Illinois Schools Can Now Demand Student Social Media Passwords

Illinois lawmakers have taken one too many steps down the wrong path in an effort to curb cyberbullying, in our opinion. A new law went into effect January 1 and parents are starting to hear the Illinois-mapdetails of its terms and implementation from the schools. According to the new law, if school officials suspect that cyberbullying has taken place, and that there may be evidence of such on a private social media account, school officials can demand the user name and password even if the bullying did not happen on school grounds or on school time.

Schools are required to investigate claims, and according to an article at Motherboard, who received a copy of one district’s letter to parents:

“If there’s a disruption to school, if there are threats or discrimination of any type that fall under bullying and harassment policies we have, we have to follow through and investigate…If we’re investigating any discipline having to do with social media, then we have the right to ask for those passwords.”

According to other interviews, if the student refuses to surrender a user name and password, the incident can be referred to the police.

While we are 100% against cyberbullying (of course), this law runs contrary to a number of principles that we feel strongly about:

Children’s and teen’s privacy is very important – While a claim of cyberbullying is important, demanding that a student hand over a private password is an invasion of privacy. The police can get a warrant and view the evidence; the schools should have no such right for private messages and accounts.

The parents are being taken out of the situation – We believe that better parenting is the most important aspect of guiding good online behavior. If the schools investigate without parental involvement, or without first giving parents a chance to rectify the situation, justice is not served.

It’s against most networks’ Terms of Service – That, however, is not the biggest issue here.

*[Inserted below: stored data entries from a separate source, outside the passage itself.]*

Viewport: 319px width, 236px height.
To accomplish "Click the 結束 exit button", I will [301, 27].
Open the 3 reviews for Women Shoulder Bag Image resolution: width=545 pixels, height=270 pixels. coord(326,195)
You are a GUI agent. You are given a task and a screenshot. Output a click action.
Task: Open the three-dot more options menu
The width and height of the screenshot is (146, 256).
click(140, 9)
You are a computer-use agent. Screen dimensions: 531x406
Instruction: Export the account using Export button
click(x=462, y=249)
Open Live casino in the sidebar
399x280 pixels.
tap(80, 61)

This law is going to be challenged in court. According to Kade Crockford, director of Massachusetts’s American Civil Liberties Union who was quoted in the same Motherboard article:

“It’s a tragic example of government overreach—the notion that there’s a substantial difference between cyberbullying and regular bullying is confusing. Anytime a school is trying to control students’ behavior outside school, it’s a serious threat to their privacy and to their futures.”

We need the means for parents to get more involved – in a meaningful way – in teens’ internet activity, not new laws that take privacy rights away from teens. This one won’t stick, we don’t think. Hopefully the damage done in the interim will be minimal.